On lun, 2003-02-17 at 01:43, Ray Saintonge wrote:
Brion Vibber wrote:
Okay, very preliminary version (code is in CVS):
http://test.wikipedia.org/wiki/Special:Allpages
It looks beautiful!
Woo-hoo!
There's
probably some wiggle room in the ideal number of links per page
and whatnot. It needs to be made prettier, with backlinks to the top
level index and forward/back browsing, but the basic functionality is
there.
And I thought I could expect perfection on the first draft. :-)
What, and leave you nothing to look forward to? ;)
Would a table of equivalent values be workable so that
for sorting and
searching purposes "à" and "ã" would be considered equivalent to
"a",
etc. A second level of mini-sort would only be required when accents are
the only thing distinguishing two entries.
In order to be at all non-molasses-like, the sorting has to be ingrained
into the indexes in the database.
To summarize my proposal on wikitech-l: this means either creating a
suitable charset plugin for MySQL to work with when building indexes
(can only be set on a server-wide basis -- not good enough for us, as
each language must be treated distinctly) or adding a special sort-key
field for each article. With a separate sort key, we can munge the
titles on a per-language basis so that characters are equivalized or
separated and rearranged such that a simple ASCII-style sort on the
hidden field will turn up the right order.

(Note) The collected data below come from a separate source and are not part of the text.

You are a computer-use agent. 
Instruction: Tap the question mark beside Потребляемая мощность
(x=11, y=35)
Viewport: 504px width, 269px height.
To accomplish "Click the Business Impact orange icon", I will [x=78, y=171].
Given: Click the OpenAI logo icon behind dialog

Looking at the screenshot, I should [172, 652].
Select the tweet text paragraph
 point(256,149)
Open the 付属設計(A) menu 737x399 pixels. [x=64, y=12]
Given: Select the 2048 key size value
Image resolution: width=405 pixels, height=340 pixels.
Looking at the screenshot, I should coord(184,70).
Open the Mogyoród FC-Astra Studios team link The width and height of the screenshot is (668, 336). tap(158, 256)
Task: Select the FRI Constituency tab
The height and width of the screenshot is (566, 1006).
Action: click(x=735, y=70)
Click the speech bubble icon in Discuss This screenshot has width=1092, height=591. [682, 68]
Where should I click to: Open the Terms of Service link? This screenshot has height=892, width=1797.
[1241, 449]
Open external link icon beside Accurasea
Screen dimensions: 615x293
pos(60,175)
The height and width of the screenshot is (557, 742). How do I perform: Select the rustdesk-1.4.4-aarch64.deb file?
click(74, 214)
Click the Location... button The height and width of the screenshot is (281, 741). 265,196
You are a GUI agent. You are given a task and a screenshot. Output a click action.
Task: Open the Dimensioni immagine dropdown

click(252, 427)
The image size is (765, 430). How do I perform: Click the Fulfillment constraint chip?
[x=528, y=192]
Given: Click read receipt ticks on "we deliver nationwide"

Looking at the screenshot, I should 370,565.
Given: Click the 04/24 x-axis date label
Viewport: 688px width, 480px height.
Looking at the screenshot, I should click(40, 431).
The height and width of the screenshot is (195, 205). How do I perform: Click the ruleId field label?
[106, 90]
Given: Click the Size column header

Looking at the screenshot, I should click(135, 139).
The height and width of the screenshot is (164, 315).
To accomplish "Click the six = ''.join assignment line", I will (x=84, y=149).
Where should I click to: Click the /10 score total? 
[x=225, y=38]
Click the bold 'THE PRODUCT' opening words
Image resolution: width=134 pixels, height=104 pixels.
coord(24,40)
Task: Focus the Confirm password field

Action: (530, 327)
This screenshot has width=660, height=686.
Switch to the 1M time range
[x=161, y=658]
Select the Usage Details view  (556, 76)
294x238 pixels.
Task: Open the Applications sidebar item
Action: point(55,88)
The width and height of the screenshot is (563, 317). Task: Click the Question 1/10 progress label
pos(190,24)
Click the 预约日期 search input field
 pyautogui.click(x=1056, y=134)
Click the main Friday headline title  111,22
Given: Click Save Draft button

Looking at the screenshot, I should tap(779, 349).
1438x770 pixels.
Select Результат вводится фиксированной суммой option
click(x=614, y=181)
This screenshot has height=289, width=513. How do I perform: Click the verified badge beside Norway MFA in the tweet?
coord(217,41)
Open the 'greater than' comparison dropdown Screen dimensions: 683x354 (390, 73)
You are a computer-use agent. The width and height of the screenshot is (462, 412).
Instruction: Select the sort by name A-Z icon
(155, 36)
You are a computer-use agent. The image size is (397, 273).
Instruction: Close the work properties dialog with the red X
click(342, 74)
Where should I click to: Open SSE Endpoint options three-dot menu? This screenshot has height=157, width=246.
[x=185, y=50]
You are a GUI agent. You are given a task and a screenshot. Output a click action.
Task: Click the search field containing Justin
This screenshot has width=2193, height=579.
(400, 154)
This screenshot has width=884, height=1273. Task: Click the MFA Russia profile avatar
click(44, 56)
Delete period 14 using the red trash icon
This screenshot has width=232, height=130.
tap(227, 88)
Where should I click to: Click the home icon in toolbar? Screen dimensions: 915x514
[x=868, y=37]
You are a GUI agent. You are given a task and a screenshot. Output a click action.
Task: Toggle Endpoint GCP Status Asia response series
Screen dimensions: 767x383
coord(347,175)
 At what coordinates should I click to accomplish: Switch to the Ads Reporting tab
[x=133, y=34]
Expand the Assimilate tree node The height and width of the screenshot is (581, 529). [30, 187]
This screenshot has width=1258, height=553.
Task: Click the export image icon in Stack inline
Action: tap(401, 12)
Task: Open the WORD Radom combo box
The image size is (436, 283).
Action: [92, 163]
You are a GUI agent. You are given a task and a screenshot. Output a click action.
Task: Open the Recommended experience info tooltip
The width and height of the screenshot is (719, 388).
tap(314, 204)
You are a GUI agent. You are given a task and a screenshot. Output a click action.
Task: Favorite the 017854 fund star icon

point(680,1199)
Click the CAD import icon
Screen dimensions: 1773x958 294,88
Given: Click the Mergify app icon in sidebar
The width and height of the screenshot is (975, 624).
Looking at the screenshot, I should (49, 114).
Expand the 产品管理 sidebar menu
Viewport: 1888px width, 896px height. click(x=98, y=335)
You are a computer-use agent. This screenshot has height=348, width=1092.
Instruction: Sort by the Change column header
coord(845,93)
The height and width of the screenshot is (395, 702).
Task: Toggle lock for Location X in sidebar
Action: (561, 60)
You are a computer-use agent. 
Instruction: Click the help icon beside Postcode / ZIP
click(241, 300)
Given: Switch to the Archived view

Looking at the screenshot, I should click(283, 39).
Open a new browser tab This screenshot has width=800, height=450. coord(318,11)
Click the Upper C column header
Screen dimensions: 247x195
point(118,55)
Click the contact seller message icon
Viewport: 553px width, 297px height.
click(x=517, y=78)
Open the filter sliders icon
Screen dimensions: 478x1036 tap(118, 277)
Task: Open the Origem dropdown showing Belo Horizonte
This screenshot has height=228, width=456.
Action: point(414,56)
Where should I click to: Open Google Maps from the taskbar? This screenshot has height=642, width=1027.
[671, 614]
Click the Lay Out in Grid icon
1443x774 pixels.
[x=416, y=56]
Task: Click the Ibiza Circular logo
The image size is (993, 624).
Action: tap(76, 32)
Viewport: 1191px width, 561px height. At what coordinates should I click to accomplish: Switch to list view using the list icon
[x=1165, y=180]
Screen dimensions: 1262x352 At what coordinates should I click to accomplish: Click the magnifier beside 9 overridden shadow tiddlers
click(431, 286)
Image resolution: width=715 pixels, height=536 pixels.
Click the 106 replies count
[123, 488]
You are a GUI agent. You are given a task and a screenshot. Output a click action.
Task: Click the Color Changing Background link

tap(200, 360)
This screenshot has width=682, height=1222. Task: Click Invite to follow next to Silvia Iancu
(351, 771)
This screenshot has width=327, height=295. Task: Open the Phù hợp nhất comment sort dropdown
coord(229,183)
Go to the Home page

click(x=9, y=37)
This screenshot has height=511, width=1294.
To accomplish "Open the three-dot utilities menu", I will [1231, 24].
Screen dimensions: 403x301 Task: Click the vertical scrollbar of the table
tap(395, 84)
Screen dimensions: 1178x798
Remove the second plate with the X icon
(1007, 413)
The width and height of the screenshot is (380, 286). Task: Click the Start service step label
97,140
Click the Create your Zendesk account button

For English and French, this means simply replacing accented characters
with their base letters. For other languages this may involve adding
dummy high or low ascii chars to force a letter to sort above or below
an equivalent. But in all cases, it's the same basic mechanism -- make
some replacements on a string, then store the result and let the
database do a dumb sort with it.
Not really related, but what might be useful too is a (per-language)
list of index points; we might want the top level index to force
distinct sections for each letter.
ie instead of:
Aardvark-Audio
Aural-Catapult
...
we force index breaks at the start of each letter:
Aardvark-Audio
Aural-Azimuth
Baal-Buzz
Cab-Cop
....
Another
interesting challenge will come from how we deal and reconcile with the
established policy of putting names as [[John Smith]] instead of
[[Smith, John]]
The simplest way is to abolish all alphabetical listings. ;)
As much as I find beauty in the proposal, there may be
other ways to do
this that are less demanding on the system, but just as easy for the
user.. A tree that requires succesively choosing the first, second and
third letters of the first word might do this. So would a simple browse
function that asks the user to supply the first few letters to begin his
browse. This would still contain the opportunity to step back and forth
to adjacent blocks.
Well, if you consider this to be a browse function:
CHDIR C:\WIKI\ESP
DIR ESP*.*
;)
Part of the usefulness of the all pages index is, at least in theory,
providing a fairly direct path to all pages for search engine spiders;
orphans and islands would still get linked to and indexed. So it's got
to be linkable. That, and the funnest part of browsing is coming across
things you wouldn't have thought of ahead of time -- this is helped by
making some real words visible. Plus, it just establishes context more
clearly to see whole words than a couple of letters jammed together.
-- brion vibber (brion @
pobox.com)